Green Industry Resources
Hort Update- Seasonal Information for the Green Industry
Pruning Fruit Trees
Productive fruit trees with an abundance of high quality fruit don't just happen. They result from good cultural practices, including pruning. However, fruit tree pruning is often neglected either due to a lack of pruning skills and knowledge, or a fear that the tree will be damaged or killed by incorrect pruning.
Goals of Pruning
The goals of fruit tree pruning are many, including 1) to obtain maximum light exposure for both leaves and fruit; 2) provide uniform distribution of fruiting wood along the scaffold branches; 3) control the size and vigor of the tree; 4) reduce limb breakage due to excessively heavy fruit loads; and 5) produce high quality fruit of good size. The major requirement of backyard gardeners is to have a tree small enough to spray and harvest easily. Pruning, combine with the use of dwarf fruit trees will help accomplish this goal.
When to Prune
Most fruit tree pruning is done during the dormant season when no leaves are on the tree. Cultivars or varieties of trees susceptible to winter injury are pruned in late spring before growth begins, rather than in January or February. Regardless of the cultivar grown, do not prune any tree before January or winter injury will occur. Besides dormant pruning, you may prune at planting; during July and August to restrict growth; to remove water sprouts; and to remove diseased or damaged wood. Once the basic structure of a fruit tree is developed, avoid pruning until fruiting occurs.

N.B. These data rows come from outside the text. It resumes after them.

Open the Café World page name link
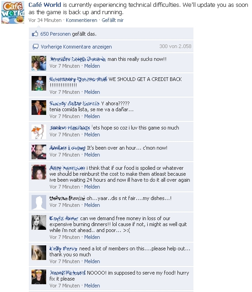tap(45, 5)
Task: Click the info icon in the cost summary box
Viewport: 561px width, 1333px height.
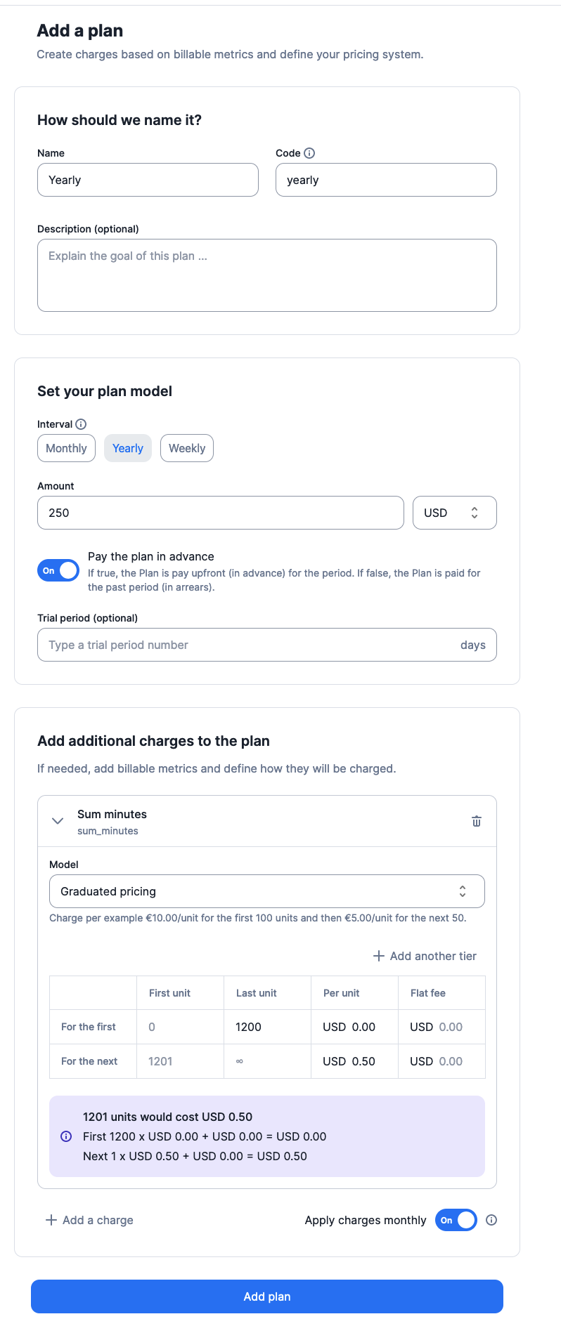Action: pyautogui.click(x=66, y=1136)
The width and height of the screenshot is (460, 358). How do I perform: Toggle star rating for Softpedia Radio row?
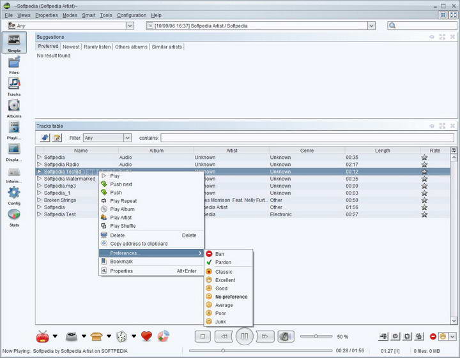click(424, 165)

Fruit Tree Training Systems
There are many training systems for fruit trees, and each system has its own advantages and disadvantages. For homeowners, the modified leader system is the most versatile and the easiest to learn. Any fruit tree, whether standard sized or dwarf, can be trained to the modified leader system. In training fruit trees remember these two basic concepts: 1) excess pruning delays fruiting; and 2) branches spread to a 45-55 degree angle with the main trunk are stronger, and produce more fruit than branches with narrower branch-trunk angles.
Working with Unbranched One-Year Trees, or 'Whips'
Unbranched, one-year old fruit trees are often called 'whips', because they have a single straight trunk with no side branches and resemble a riding whip. After planting a new whip, cut the top of the trunk back to encourage buds low on the trunk to sprout and develop. This results in a tree with branches low enough for easy harvesting. Head the whip back to the following height: standard trees, 44"; semi-dwarf trees, 36-40"; and dwarf trees, 29-30".

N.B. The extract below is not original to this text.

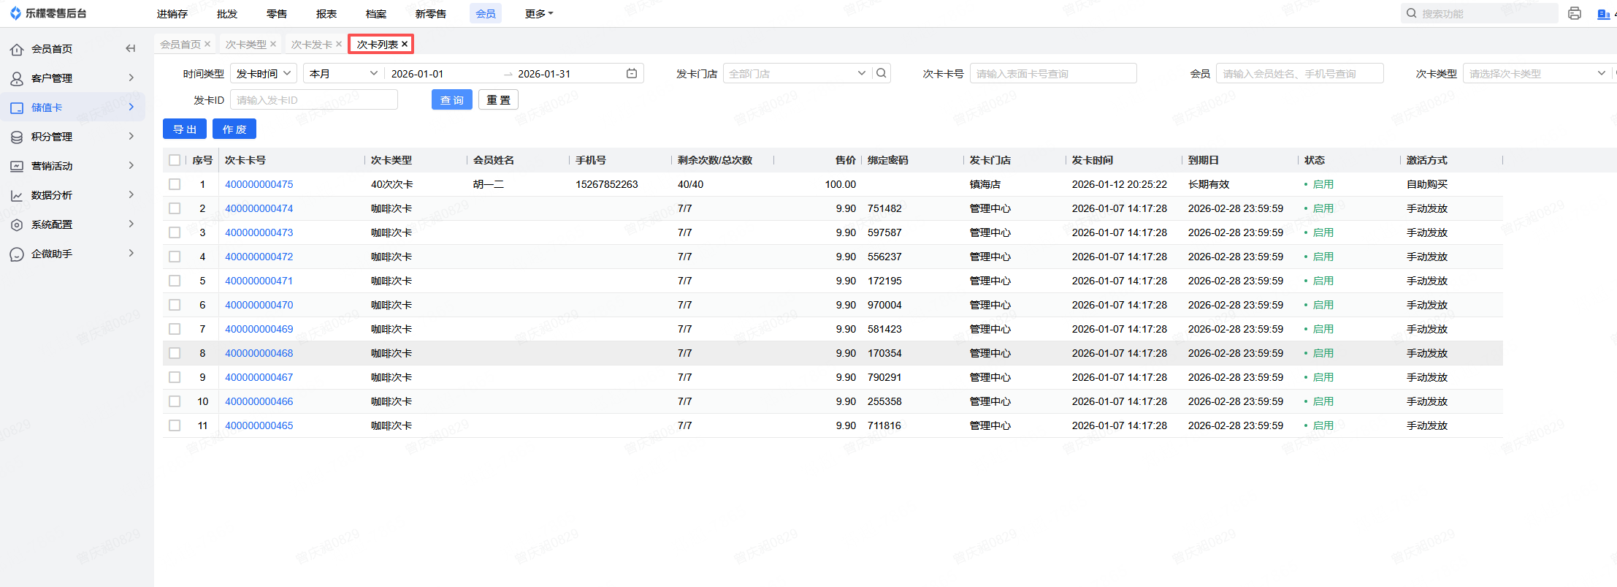Open the 发卡时间 time type dropdown
This screenshot has height=587, width=1617.
[264, 73]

If the tree has side branches at planting, then completely remove any branches that form narrow angles (less than 45 degrees) with the trunk. Measure the vertical distance between branches on the main trunk and remove them as necessary to achieve at least a 6" vertical spacing. Branches should also be spaced evenly around the trunk, like the spokes of a wheel. Finally, head back or shorten any remaining branches to about half their length by making a slanted cut just above an outward facing bud. Assuming the tree is planted in spring, after completing this initial pruning required at planting, the tree will not be pruned again until the following March.

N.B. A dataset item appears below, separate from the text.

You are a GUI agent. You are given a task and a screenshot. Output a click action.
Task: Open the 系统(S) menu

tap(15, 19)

Selecting Scaffold Branches
The lowest scaffold branch should be 20-24 inches above the ground, so remove any lower branches or shoots from the trunk. Choose the most vigorous upright-growing branch at the top of the tree to become the central leader. Among the remaining branches, remove those that form narrow angles, less than 45 degrees, with the trunk. Select for permanent scaffold branches 2 or 3 well placed branches that are spaced evenly around the trunk, like the spokes of a wheel, and are vertically spaced at least 6 inches apart. Remove all remaining shoots or branches. Apply branch spreaders to the scaffold shoots if needed to widen the trunk-branch angle. The central leader shoot should be two times as tall as the longest side shoot, so prune any long lateral branches back so that they are a foot shorter than the tip of the central leader when held in an upright position.
Second Year Pruning
During the second dormant season following planting, choose 2 or 3 additional scaffold branches at the top of the tree. Maintain the dominance of the central leader shoot by again cutting by any excessively long lateral branches. Secondary shoots may have started to develop on the main scaffold branches. Treat each of the main scaffold branches as a small tree, in regards to choosing secondary scaffold branches. Don't allow the secondary shoots, or laterals, of the scaffold branches to compete with the leader of that branch; so head back any extra long secondary lateral branches. Also, don't prune out the short fruiting branches known as spurs.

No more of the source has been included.